We will summarize the four years of corn (Dekalb DKC52-59 (VT3)) results in this paper. Figure 3 shows the seasonal water balance for the 2011 corn crop for the 6 irrigation treatments. The irrigation applications varied from 6 to 19”. Of the 8” of seasonal precipitation, about 1.2” was lost by deep percolation from the 100% treatment and none was lost from the lowest two irrigation treatments. All treatments ended the season will slightly increased soil water storage due to late season rainfall. With deep percolation and storage changes, the ET varied only between 13 to 24”. In all years, ET of the fully-irrigated crop averaged 23” and of the most stressed crop, 14”. Irrigations were timed such that plant water stress for the deficit irrigation levels was least between tasseling and soft dough (growth stages VT to R4). The wide range of irrigation applications resulted in substantial differences in crop growth. Figures 4 and 5 show a comparison of plant height and ground cover in early August, 2008 as the corn was beginning to tassel.
Figure 3. Water balance for the 2011 corn crop showing precipitation, irrigation, and seasonal soil water storage changes. Bars below zero
represent deep percolation losses.

Figure 4. Comparison of corn growth condition on Aug 4, 2008 just before tasseling. Rows at the left and background were fully irrigated; rows at right were the lowest irrigation level.
(a) Full irrigation: 91% ground cover (b) Low irrigation: 63% ground cover
Figure 5. Overhead photos showing corn canopy on Aug 1, 2008. 84

Figure 6. Water production functions for 2008 - 2011 corn at LIRF. Left curves are yield vs. irrigation water applied; right curves are yield vs ET.
Figure 6 shows the yield:water relationship for corn for each year. Grain yields varied from over 200 bu/ac at full irrigation to under 100 bu/ac at low irrigation. Hail damage in 2009 resulted in about 15% lower grain yields. The reason for the relatively low yield with full irrigation in 2010 is not known. Harvest index (the portion of total above-ground biomass that is grain) ranged from 50 – 60% and did not vary with irrigation level.
The water production function curves based on applied irrigation water tends to flatten (get horizontal) as the water application increases because the increase in yield for each unit increase in water applied tends to decrease as irrigation increases. This means that the marginal productivity of irrigation water (additional yield per unit additional water) is relatively low near full irrigation, showing the potential benefit to the farmer of deficit irrigating and using the water for higher-valued uses.
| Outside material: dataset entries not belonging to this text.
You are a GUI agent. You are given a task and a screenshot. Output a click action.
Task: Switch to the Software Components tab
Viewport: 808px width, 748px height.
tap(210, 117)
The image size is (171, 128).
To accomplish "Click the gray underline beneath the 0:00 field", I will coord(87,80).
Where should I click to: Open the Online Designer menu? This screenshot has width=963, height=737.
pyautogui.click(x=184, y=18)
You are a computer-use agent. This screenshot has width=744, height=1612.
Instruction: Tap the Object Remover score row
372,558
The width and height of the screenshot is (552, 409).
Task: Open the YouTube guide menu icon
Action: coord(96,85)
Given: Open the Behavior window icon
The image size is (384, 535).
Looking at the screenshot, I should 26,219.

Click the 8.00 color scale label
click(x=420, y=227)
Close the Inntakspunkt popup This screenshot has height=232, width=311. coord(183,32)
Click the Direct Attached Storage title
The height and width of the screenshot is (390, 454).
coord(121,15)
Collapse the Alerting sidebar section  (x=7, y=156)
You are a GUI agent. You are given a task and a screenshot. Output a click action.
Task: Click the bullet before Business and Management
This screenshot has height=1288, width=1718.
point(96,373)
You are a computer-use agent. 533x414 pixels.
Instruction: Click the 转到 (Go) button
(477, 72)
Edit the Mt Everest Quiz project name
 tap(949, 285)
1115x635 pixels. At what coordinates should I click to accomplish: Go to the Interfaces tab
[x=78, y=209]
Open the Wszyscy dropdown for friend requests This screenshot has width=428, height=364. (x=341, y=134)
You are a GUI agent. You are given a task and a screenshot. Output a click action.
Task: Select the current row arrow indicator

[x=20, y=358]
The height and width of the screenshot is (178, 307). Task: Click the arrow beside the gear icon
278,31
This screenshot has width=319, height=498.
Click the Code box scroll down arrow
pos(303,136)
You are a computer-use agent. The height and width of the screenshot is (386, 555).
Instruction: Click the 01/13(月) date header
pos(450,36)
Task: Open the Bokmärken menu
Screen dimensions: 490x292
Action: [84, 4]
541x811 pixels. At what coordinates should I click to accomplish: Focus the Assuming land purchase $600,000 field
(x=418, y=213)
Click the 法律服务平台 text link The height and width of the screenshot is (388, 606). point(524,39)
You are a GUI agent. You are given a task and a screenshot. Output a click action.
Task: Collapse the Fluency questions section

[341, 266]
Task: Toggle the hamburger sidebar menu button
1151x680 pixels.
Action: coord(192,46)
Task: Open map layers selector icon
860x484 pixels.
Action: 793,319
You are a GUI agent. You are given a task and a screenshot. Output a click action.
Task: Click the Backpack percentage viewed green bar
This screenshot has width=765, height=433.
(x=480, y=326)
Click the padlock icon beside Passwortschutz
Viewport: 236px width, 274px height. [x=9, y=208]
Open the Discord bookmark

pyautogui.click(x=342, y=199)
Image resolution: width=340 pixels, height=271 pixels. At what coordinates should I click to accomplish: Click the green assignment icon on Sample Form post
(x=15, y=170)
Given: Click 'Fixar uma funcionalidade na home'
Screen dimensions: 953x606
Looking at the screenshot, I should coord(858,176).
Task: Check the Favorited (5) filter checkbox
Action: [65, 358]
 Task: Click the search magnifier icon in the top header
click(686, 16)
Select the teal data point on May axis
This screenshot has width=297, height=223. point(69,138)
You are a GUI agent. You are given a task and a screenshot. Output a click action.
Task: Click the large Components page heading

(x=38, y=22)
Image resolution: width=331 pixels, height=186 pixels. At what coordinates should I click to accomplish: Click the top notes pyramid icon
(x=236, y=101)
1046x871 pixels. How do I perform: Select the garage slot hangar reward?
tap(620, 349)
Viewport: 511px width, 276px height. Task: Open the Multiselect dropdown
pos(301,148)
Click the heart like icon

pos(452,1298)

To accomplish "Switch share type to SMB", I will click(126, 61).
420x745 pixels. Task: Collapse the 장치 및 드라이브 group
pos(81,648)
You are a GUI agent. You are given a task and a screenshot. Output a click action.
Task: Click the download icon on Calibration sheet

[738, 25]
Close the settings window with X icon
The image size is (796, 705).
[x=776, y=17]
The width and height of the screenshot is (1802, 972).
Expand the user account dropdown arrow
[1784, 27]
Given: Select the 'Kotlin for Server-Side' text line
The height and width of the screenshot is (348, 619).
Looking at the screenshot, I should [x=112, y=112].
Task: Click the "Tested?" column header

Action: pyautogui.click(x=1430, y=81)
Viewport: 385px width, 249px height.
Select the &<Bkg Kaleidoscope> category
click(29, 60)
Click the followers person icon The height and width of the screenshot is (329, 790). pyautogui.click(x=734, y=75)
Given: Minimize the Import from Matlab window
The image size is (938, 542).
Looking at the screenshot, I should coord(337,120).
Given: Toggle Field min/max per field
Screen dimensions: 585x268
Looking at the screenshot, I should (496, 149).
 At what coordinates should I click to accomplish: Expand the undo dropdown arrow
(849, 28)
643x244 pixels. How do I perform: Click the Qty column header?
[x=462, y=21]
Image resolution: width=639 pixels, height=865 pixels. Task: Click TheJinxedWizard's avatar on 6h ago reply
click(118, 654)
The marginal value of water decreases from about 15 bu/ac-in. of irrigation water applied at the lowest irrigation level to less than 4 bu/ac-in. near full irrigation. The marginal value of irrigation above full irrigation requirements would be zero. Likewise, the water use efficiency (absolute yield per unit water applied), tends to increase with deficit irrigation. This shows a possible economic benefit to deficit irrigation.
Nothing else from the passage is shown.